Additionally, Rosneft is negotiating with ExxonMobil about taking over a 20 percent stake in Iraq’s Exxon-operated West Qurna-1 oilfield. This seems to be part of a wider deal whereby ExxonMobil stands to gain access to the Russian Arctic in return for Rosneft gaining access to Exxon projects in North America. In parallel with the West Qurna-1 proposal, Rosneft seeks a stake in West-Qurna-2. Statoil has relinquished its own stake in West-Qurna-2. Statoil’s partner there, Russian Lukoil, now offers that stake to Rosneft, following Rosneft’s proposal (Kommersant, June 22).
If those transactions go through, the Russian state will have acquired stakes in two supergiant Iraqi oilfields. Whether the government in Baghdad consents or not to these transactions will test US influence in Iraq and will count toward an overall balance sheet of US policy there since 2003.
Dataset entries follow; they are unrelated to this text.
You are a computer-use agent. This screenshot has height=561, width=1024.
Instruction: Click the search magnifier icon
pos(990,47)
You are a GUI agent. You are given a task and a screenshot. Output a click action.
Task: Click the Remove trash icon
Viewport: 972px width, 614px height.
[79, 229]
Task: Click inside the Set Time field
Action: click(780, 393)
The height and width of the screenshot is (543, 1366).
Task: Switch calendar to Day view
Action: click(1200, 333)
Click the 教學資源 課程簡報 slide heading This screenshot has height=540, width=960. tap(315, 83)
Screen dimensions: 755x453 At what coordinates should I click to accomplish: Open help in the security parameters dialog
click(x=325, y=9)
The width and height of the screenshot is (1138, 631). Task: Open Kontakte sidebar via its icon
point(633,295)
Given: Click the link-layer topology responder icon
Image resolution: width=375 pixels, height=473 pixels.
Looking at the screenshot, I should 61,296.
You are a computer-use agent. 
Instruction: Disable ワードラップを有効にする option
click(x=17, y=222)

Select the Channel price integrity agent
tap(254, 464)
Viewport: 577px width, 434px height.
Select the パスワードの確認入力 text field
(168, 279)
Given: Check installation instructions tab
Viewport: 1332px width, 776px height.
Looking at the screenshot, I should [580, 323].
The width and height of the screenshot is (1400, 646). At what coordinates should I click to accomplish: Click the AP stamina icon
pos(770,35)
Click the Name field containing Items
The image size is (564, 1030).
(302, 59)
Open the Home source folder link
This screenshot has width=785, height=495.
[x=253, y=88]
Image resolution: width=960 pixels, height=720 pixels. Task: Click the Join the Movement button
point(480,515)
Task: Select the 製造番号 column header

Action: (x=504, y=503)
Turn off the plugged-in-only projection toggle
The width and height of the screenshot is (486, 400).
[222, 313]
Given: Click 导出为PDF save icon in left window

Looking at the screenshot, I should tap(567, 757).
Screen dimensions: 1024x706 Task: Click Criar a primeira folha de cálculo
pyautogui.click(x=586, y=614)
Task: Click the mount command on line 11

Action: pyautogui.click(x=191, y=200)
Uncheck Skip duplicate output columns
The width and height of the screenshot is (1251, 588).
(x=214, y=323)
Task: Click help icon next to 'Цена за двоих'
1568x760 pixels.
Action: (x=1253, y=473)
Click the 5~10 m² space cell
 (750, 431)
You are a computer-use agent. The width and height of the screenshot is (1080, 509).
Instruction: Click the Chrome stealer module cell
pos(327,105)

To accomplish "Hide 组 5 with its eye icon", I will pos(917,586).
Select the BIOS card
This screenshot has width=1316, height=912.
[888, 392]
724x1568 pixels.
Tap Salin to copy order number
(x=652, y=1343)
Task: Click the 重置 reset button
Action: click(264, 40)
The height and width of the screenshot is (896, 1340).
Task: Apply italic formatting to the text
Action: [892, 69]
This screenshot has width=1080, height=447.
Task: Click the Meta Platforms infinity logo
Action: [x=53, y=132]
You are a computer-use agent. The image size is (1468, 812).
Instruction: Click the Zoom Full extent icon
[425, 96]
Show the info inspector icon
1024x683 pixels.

President Putin received the top executives of those Western companies in St. Petersburg on June 21, after subjecting them to a four-hour wait at the door. Putin thus underscored the Kremlin’s superior bargaining position and potential to play on competition among Western companies over access to resources. In his remarks to those executives and to the Economic Forum’s plenum, Putin noted that the proposed agreements follow Russia’s strategy of asset swaps and cross-investments with Western companies (Interfax, June 21, 22).
Asset swaps and cross-investments are favorite Kremlin methods to increase Europe’s dependence on Russian oil and gas, hollow out European policies in this regard, raid the Europeans’ own supply bases within and outside Europe, and gain influence on political decision-making through interest groups tied to Russian energy supplies.